I shrug again. I don’t have the courage to tell him I didn’t know how to open the container.

Solartrance tilts his head and peers at me. “Can I sit down?”

“Yes,” I say, eyeing him. What does he want exactly? Why did he come? I’m not used to dealing with other people or other clones, apart from Blasius or Prince, and I don’t know how to behave.

He sits on the edge, beside me. “How many broad cycles have you been out there, Phaedrus?”

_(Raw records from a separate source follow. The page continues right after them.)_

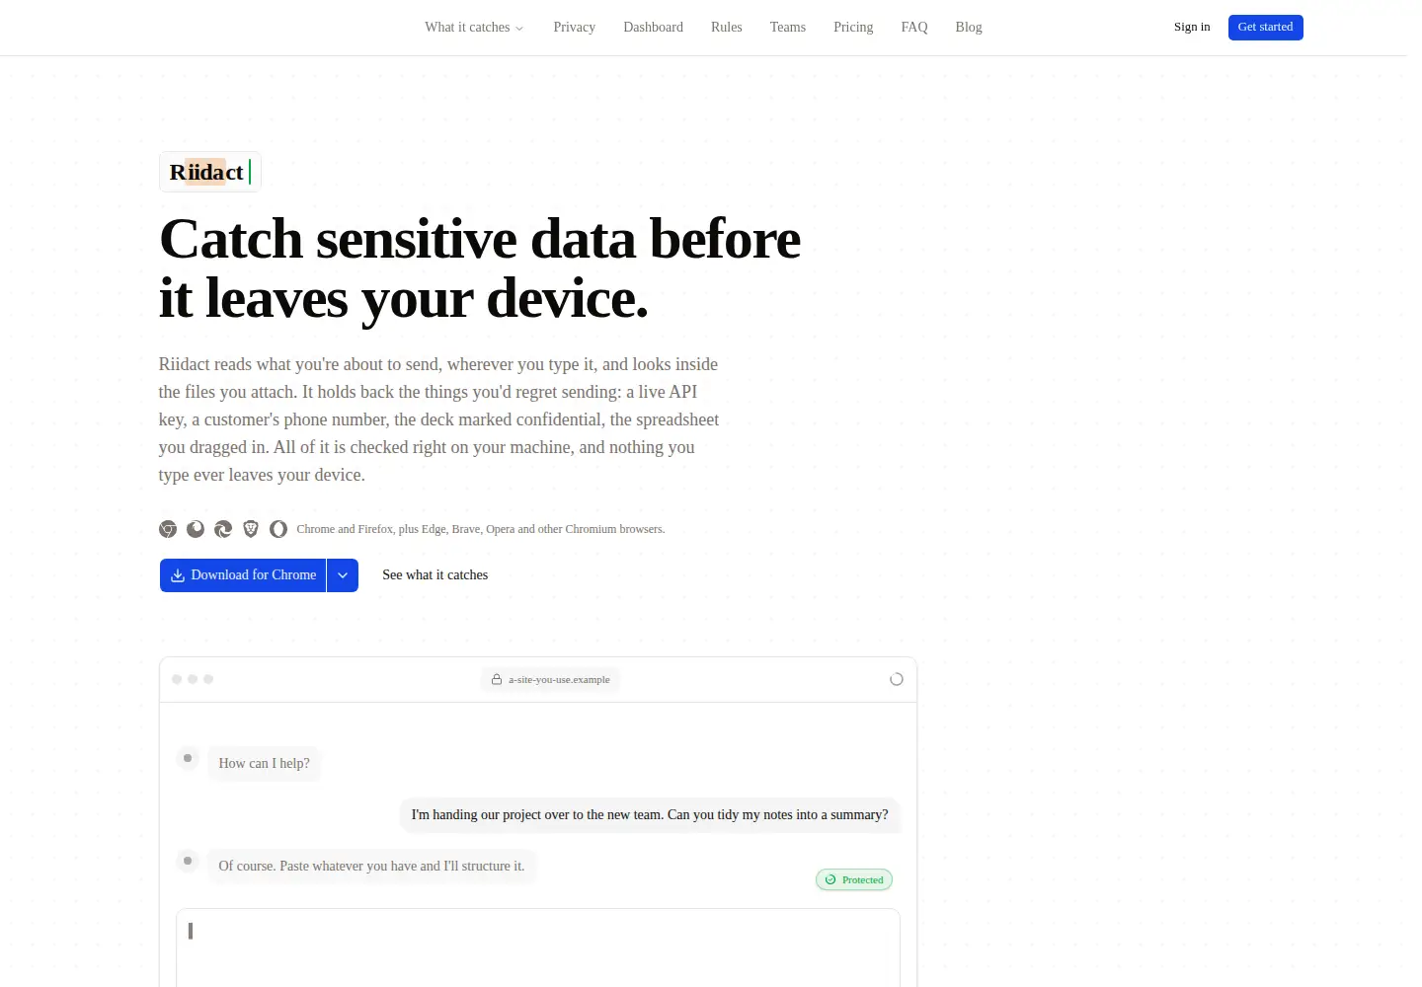The height and width of the screenshot is (987, 1422).
Task: Click the Opera browser icon
Action: pyautogui.click(x=278, y=529)
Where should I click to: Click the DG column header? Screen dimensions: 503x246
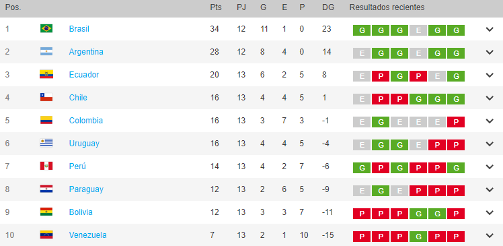pyautogui.click(x=328, y=7)
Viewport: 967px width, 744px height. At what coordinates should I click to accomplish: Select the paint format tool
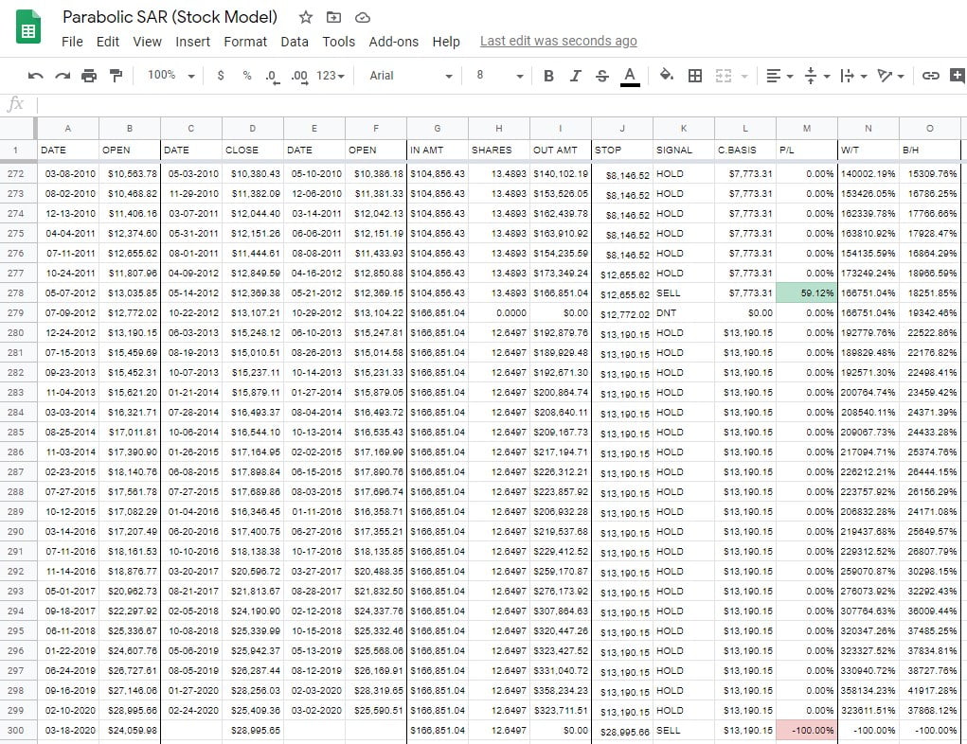[x=116, y=76]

“Twenty-eight. All my life.”

“Without depressant rations?”

I frown. “What are they?”

Solartrance nods. “This is probably the reason why you suffer from space insanity, even if slightly.”

I blink.

“Listen, Phae,” the clone says, picking up my ration. “You have to open this container on top, tuck the straw inside, and drink it all. It contains everything your body needs: nutrients and vitamins and minerals. In addition, it also contains a drug that will make you sleep for a cycle of twenty-two hours.”

I gasp. “
Twenty-two
?”

“Yes,” he says, putting the ration in my hands. “During deep space travel, we sleep in cycles of twenty-two hours. The two remaining hours are more than enough to control all the systems, communicate our position, check that everything is working, use the sanitizer, and drink another ration.”